BEGIN THE DATA

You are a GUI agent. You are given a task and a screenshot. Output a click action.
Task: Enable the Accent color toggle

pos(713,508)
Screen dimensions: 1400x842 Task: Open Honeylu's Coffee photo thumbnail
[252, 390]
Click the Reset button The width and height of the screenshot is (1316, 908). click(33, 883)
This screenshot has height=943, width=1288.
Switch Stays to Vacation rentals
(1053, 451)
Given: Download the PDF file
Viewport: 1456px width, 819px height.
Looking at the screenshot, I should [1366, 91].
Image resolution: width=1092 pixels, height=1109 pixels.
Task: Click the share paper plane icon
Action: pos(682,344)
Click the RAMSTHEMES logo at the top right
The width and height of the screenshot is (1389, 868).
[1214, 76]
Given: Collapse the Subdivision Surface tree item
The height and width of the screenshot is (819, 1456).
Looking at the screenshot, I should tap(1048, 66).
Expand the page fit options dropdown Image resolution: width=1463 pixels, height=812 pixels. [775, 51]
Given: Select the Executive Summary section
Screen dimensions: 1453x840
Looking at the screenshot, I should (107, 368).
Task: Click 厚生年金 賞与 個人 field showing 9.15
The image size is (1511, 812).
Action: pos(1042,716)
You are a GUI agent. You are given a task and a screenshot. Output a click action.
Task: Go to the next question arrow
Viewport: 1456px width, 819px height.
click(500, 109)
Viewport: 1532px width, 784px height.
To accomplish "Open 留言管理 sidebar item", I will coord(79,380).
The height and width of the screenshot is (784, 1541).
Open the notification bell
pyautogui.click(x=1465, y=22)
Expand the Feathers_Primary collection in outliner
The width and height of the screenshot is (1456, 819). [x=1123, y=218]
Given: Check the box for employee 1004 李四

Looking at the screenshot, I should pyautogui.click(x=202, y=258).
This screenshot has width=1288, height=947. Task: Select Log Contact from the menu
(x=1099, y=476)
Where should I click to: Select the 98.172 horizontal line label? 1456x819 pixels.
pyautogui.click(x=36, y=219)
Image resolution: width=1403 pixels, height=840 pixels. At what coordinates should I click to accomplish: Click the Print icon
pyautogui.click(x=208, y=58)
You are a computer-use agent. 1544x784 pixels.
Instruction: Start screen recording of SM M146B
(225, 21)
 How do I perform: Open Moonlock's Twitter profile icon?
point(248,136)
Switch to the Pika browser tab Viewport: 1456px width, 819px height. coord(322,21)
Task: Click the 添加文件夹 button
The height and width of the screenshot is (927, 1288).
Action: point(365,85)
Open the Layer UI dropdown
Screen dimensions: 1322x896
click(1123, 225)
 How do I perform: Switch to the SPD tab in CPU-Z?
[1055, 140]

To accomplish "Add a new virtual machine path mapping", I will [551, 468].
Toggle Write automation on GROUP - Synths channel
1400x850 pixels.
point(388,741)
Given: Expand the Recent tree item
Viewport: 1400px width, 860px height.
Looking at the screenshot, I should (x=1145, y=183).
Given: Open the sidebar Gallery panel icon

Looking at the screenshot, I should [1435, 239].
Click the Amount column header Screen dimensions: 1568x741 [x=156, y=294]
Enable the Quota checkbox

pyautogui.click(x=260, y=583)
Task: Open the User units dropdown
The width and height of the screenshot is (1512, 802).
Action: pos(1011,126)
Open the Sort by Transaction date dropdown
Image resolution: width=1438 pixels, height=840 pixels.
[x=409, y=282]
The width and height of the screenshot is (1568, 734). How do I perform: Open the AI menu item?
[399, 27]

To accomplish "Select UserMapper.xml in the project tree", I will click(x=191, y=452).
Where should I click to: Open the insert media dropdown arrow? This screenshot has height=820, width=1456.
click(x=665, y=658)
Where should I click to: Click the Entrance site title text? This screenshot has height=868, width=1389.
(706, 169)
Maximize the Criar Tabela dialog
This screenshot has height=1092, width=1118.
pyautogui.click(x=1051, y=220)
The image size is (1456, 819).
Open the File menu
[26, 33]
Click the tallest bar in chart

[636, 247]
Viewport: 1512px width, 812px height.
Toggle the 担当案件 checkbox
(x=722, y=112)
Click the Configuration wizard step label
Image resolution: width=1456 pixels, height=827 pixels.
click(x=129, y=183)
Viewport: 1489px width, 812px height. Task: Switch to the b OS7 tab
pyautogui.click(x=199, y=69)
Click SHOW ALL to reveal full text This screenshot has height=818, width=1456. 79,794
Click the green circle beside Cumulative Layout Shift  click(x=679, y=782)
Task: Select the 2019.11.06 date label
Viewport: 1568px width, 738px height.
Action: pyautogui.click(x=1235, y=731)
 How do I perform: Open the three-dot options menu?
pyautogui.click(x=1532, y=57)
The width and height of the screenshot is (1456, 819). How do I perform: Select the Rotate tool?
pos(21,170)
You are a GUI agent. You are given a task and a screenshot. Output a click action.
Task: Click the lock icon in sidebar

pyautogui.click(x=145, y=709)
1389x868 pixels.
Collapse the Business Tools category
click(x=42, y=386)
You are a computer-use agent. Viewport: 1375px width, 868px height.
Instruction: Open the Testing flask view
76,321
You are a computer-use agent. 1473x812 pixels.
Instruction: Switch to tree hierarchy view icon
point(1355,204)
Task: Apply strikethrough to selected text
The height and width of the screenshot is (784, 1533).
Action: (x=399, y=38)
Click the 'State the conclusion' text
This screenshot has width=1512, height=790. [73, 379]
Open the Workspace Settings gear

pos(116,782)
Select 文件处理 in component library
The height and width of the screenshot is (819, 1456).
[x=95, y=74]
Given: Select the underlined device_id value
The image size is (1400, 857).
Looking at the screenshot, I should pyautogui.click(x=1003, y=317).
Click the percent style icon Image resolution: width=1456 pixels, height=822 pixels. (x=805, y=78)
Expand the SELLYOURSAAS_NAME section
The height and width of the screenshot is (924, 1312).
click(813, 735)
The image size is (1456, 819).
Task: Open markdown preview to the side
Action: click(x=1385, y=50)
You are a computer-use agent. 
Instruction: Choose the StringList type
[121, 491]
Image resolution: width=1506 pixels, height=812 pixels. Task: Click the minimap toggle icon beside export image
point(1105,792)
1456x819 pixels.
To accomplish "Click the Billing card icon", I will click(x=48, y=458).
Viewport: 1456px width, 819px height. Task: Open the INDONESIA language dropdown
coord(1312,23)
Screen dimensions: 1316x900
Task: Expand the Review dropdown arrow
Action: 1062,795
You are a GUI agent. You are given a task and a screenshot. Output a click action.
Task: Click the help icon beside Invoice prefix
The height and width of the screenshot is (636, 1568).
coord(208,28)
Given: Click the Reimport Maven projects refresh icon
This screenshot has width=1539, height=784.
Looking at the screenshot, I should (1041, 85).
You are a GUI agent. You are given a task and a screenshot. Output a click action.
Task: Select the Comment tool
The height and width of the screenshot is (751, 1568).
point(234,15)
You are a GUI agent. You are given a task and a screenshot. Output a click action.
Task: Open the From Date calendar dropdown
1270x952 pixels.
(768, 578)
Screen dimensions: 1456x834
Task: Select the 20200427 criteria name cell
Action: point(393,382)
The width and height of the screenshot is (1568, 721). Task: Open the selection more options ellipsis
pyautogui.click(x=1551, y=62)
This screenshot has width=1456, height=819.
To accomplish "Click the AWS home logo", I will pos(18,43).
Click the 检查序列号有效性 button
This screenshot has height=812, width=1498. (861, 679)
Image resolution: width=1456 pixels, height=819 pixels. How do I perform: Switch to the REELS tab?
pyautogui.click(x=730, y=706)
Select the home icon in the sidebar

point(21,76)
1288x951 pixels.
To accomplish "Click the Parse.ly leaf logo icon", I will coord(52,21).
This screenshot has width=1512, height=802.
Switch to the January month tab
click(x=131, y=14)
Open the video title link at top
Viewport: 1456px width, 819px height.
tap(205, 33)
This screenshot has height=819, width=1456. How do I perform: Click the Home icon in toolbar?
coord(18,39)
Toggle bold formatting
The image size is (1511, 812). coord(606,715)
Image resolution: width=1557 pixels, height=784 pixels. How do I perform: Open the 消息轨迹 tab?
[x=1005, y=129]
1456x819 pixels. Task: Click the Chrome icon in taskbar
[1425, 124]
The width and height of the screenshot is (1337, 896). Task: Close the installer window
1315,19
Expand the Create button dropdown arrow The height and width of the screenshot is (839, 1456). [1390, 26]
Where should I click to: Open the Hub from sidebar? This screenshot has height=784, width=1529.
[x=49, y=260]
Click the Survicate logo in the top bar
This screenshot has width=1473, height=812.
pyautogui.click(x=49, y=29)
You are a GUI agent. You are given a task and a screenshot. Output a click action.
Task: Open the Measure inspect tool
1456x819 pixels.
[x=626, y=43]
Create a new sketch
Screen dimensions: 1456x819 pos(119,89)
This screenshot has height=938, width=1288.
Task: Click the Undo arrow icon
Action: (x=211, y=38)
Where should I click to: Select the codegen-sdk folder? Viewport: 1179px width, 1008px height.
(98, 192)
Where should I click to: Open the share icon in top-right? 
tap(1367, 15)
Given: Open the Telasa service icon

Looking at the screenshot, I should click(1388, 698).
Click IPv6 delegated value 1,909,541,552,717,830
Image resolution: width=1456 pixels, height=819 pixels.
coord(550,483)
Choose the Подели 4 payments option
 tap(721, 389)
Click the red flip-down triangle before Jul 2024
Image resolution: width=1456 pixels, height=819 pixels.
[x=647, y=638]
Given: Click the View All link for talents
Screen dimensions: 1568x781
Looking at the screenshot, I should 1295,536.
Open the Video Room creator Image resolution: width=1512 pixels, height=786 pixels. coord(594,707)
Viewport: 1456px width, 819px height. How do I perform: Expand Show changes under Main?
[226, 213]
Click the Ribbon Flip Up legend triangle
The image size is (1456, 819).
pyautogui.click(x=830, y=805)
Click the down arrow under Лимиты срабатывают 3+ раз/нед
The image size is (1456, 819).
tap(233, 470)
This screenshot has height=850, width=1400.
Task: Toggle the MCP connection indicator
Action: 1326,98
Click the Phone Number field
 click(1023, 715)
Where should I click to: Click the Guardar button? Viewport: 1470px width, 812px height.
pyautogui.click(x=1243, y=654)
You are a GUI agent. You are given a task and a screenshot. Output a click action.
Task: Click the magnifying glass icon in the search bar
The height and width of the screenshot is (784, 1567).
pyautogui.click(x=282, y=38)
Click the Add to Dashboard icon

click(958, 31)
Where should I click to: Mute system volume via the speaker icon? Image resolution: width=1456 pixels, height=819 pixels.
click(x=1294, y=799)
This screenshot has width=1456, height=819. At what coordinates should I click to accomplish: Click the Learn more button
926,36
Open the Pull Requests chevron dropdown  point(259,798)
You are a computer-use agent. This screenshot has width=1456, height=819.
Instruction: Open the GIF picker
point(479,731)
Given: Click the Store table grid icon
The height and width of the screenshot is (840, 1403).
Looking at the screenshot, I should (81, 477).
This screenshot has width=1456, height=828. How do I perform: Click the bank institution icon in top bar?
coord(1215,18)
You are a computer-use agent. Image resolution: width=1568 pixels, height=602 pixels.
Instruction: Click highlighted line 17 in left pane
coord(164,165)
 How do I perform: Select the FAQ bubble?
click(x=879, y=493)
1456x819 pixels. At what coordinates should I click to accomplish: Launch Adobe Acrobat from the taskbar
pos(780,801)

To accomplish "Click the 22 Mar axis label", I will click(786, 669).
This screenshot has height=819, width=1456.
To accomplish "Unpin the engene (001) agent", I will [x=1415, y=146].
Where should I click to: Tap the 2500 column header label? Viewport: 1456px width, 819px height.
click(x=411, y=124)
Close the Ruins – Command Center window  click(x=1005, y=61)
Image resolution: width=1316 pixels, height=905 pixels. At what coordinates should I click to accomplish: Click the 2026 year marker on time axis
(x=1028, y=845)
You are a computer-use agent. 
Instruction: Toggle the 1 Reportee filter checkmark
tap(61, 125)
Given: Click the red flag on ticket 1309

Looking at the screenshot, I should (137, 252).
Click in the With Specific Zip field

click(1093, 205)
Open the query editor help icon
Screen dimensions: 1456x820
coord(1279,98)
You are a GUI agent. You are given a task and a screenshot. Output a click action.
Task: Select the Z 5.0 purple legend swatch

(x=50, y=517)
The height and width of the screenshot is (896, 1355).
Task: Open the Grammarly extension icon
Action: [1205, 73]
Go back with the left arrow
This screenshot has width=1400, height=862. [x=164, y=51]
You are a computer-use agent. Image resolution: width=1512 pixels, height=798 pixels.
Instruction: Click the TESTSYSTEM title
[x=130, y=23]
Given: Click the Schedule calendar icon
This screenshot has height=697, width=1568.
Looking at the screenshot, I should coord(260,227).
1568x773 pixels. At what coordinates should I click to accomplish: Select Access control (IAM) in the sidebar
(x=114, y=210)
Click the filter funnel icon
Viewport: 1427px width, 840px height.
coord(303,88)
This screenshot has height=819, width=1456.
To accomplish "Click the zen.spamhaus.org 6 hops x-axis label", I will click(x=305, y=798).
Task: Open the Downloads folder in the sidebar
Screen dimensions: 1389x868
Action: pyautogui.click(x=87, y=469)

END THE DATA

TASK GOAL ::
Looking at the data above, say how many lines include the string "section" and add nothing.

RESPONSE BOX ::
2